- DATA PROVIDED
====================
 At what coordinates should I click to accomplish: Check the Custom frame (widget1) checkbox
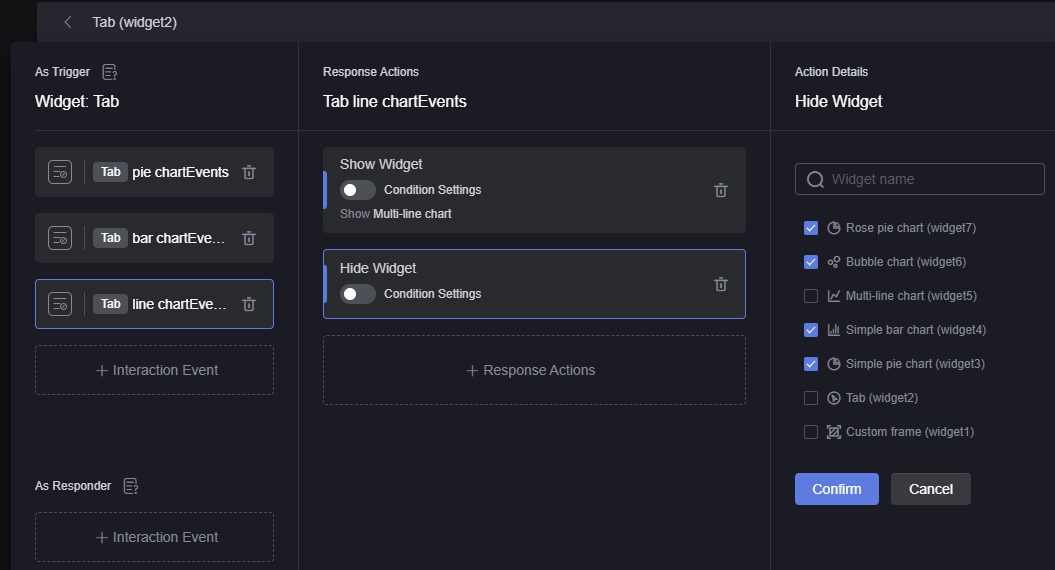pyautogui.click(x=811, y=432)
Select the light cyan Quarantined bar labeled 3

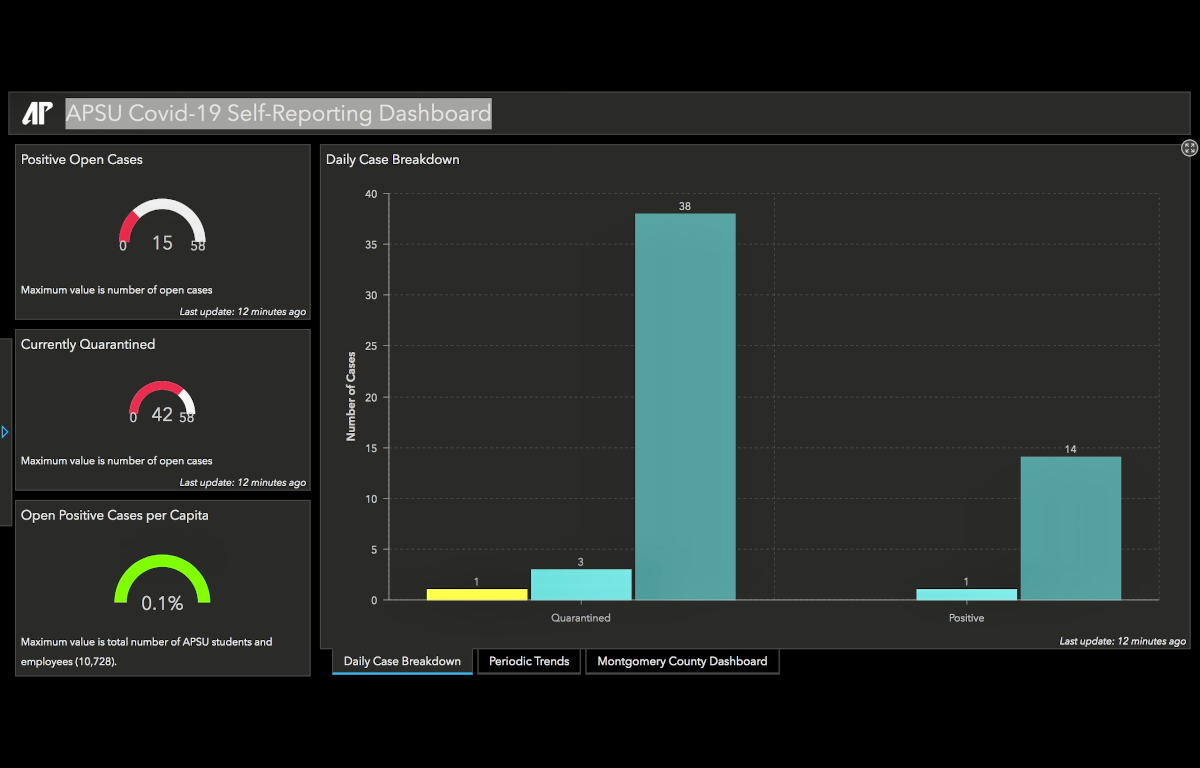581,585
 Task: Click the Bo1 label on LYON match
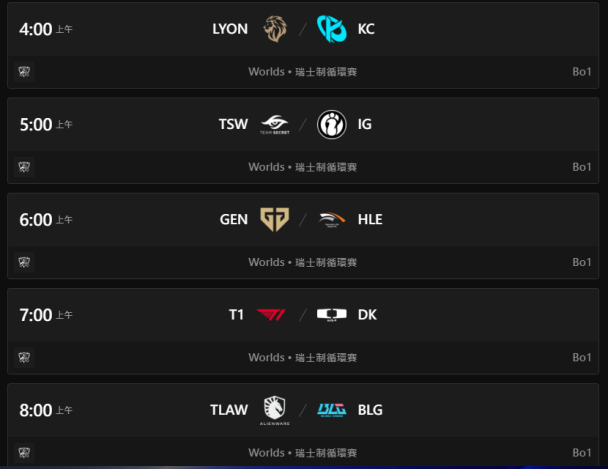[582, 72]
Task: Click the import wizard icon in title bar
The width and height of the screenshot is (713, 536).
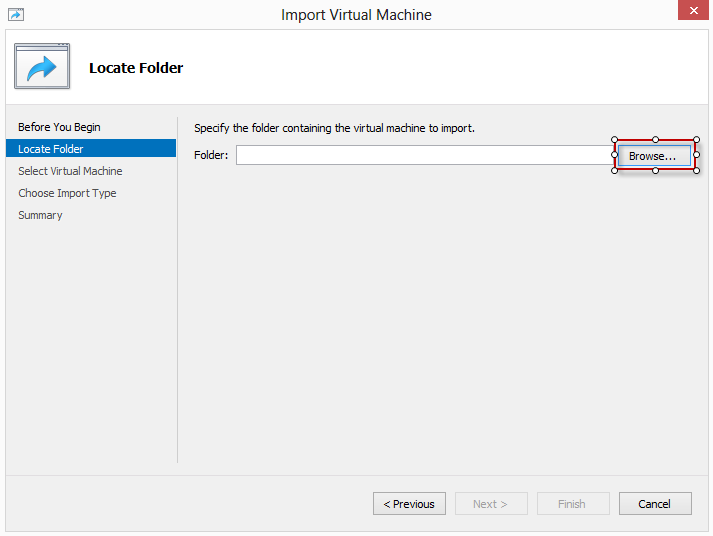Action: (x=16, y=15)
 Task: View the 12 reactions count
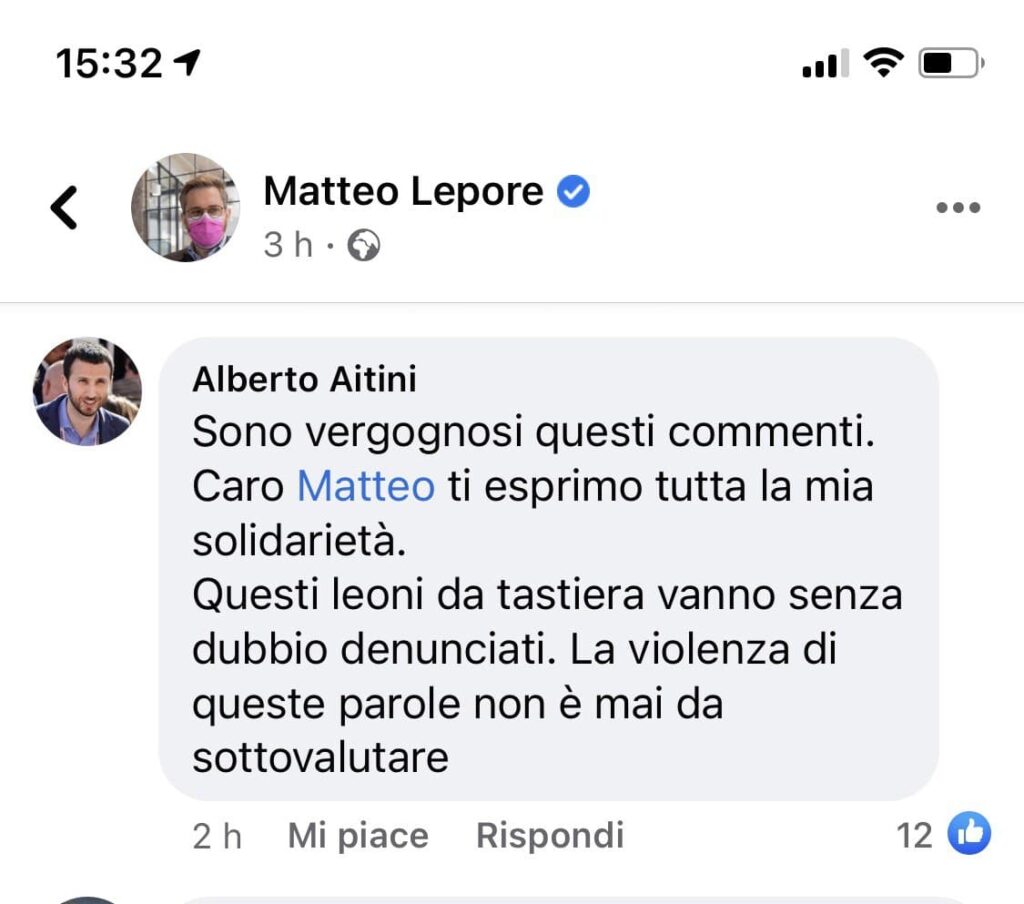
====================
- WORK TO BE COMPLETED
Write out each entry exactly; any pictures stay out of the copy.

- ANSWER TO THIS TASK
 At what coordinates should I click to accomplish: Check the Custom frame (widget1) checkbox
pyautogui.click(x=811, y=432)
Select the light cyan Quarantined bar labeled 3

581,585
 Task: Click the Bo1 label on LYON match
[582, 72]
Task: Click the import wizard icon in title bar
The width and height of the screenshot is (713, 536).
Action: (x=16, y=15)
 Task: View the 12 reactions count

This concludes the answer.